(Excerpts from a dataset)
────────
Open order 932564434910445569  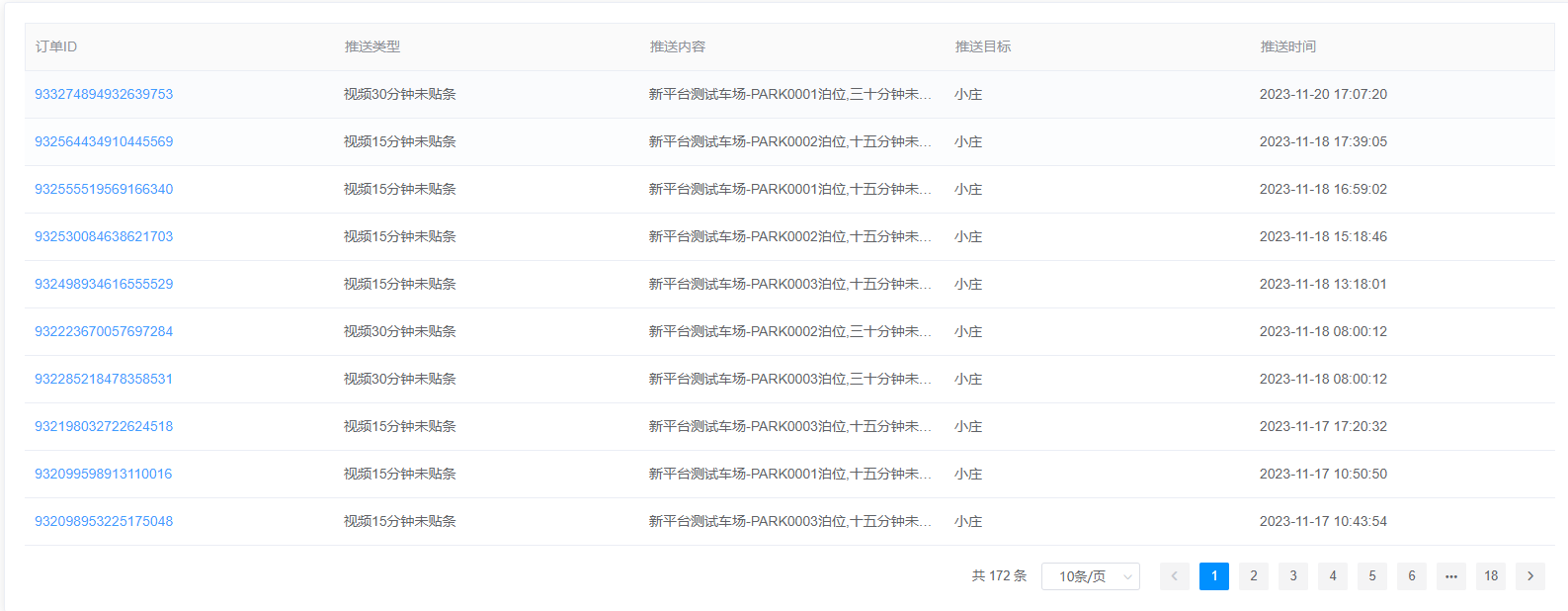(x=104, y=141)
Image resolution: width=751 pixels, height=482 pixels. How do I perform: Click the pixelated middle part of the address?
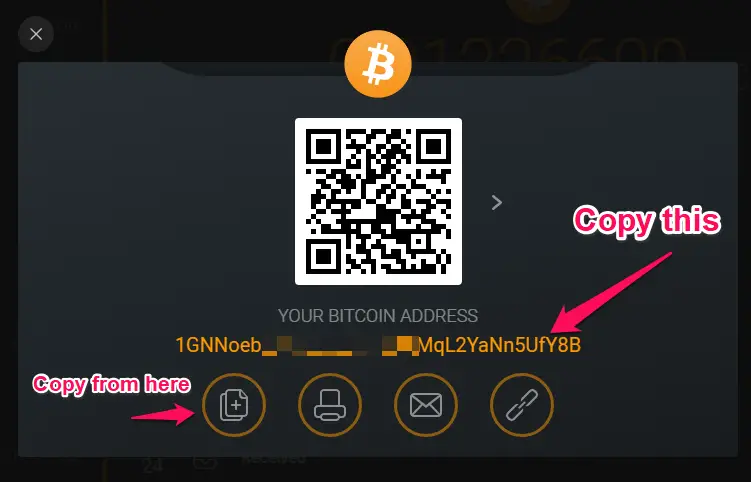click(340, 345)
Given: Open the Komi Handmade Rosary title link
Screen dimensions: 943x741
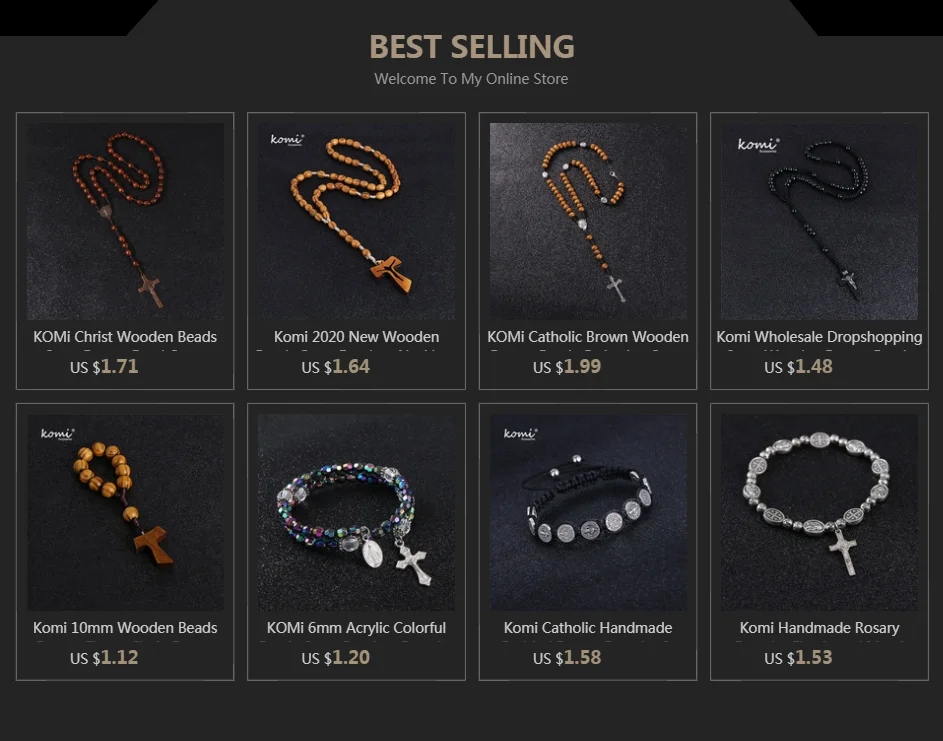Looking at the screenshot, I should pos(819,628).
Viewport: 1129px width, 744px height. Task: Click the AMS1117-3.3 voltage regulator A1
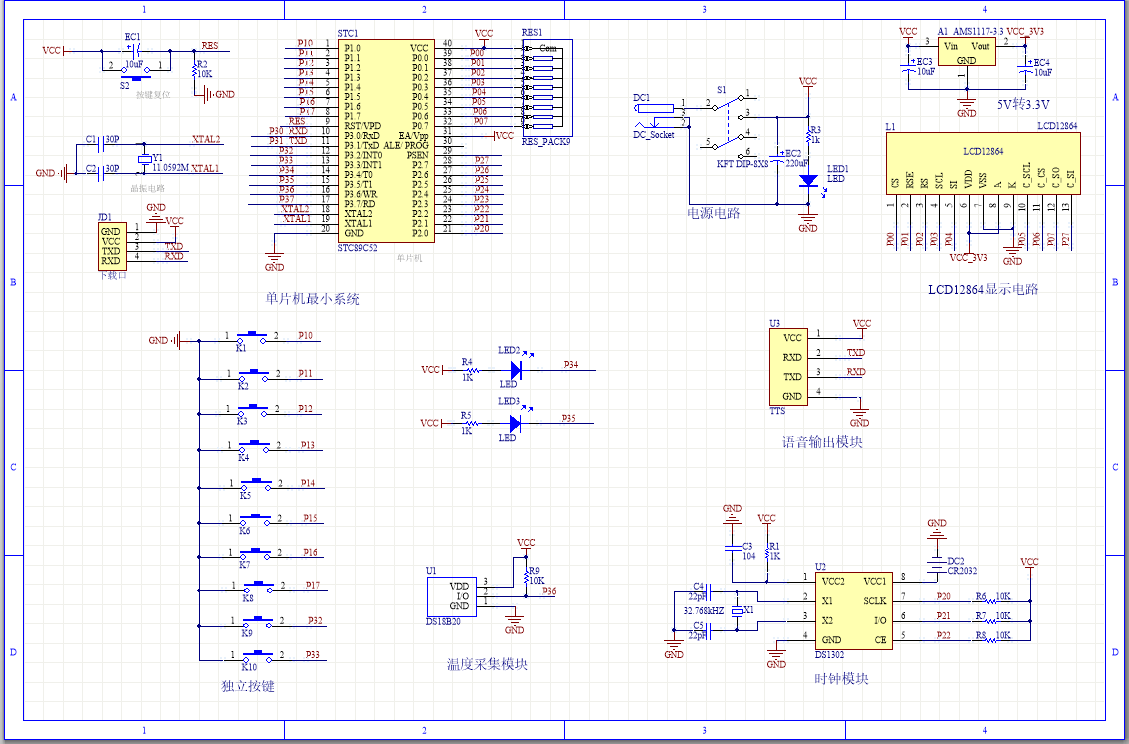tap(965, 52)
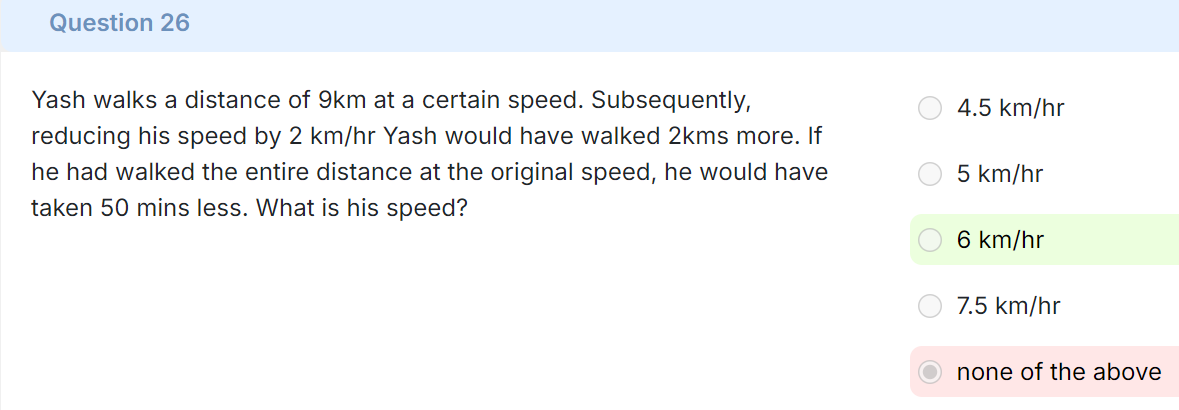Click the red highlighted wrong-answer row

[1044, 372]
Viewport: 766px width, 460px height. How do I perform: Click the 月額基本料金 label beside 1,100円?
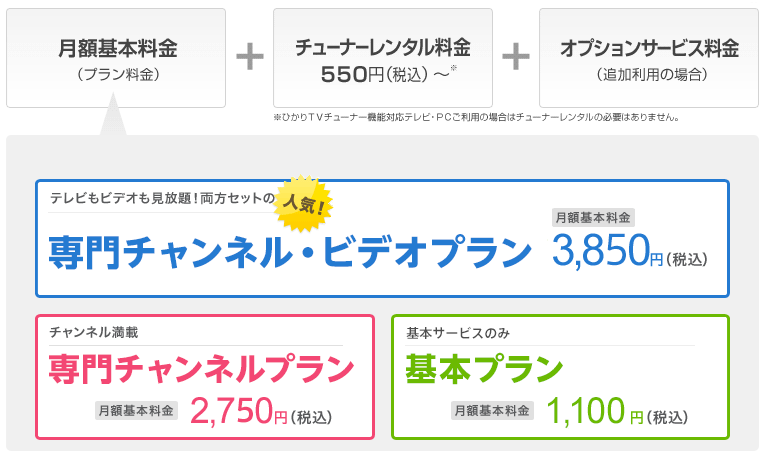tap(492, 411)
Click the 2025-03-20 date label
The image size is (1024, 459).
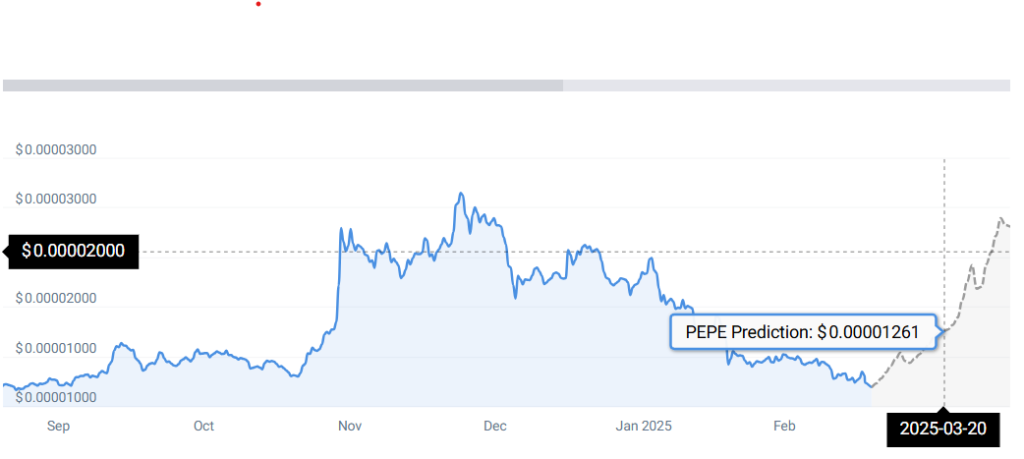pos(943,429)
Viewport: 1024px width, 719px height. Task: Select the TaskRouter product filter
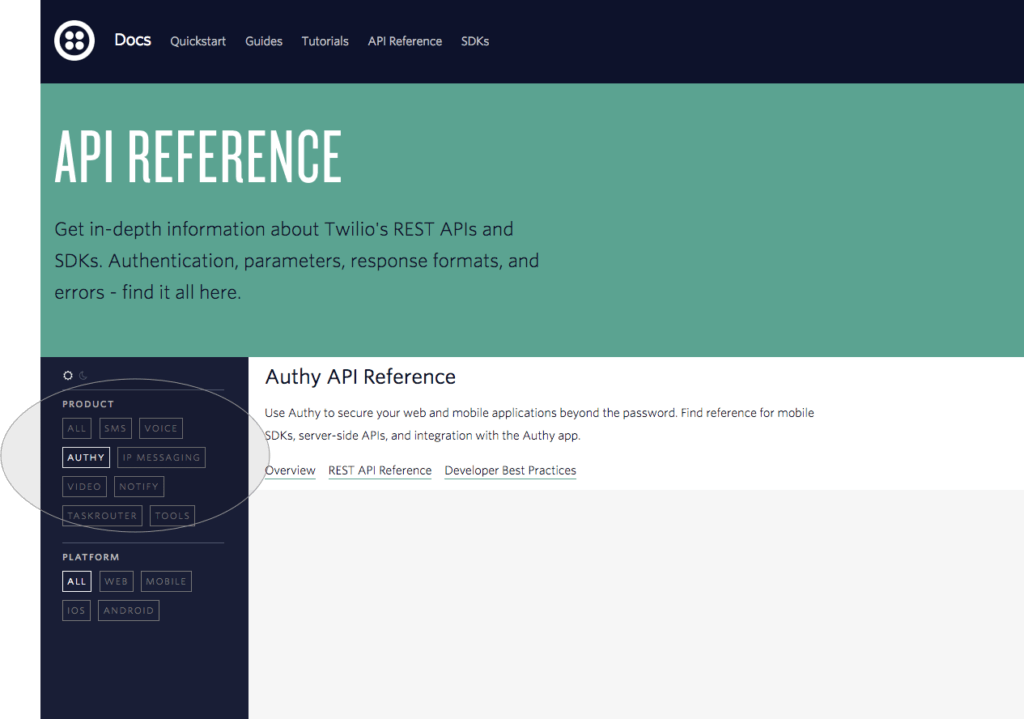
────────
With pictures omitted, reproduce exactly the lines from the line containing "Screen dimensions: 943x741" through the end of the data above.

* **The completed task**
Screen dimensions: 943x741
Looking at the screenshot, I should pos(819,628).
Viewport: 1129px width, 744px height. Task: Click the AMS1117-3.3 voltage regulator A1
tap(965, 52)
Click the red highlighted wrong-answer row

[1044, 372]
Viewport: 766px width, 460px height. How do I perform: Click the 月額基本料金 label beside 1,100円?
tap(492, 411)
Click the 2025-03-20 date label
The image size is (1024, 459).
pos(943,429)
Viewport: 1024px width, 719px height. Task: Select the TaskRouter product filter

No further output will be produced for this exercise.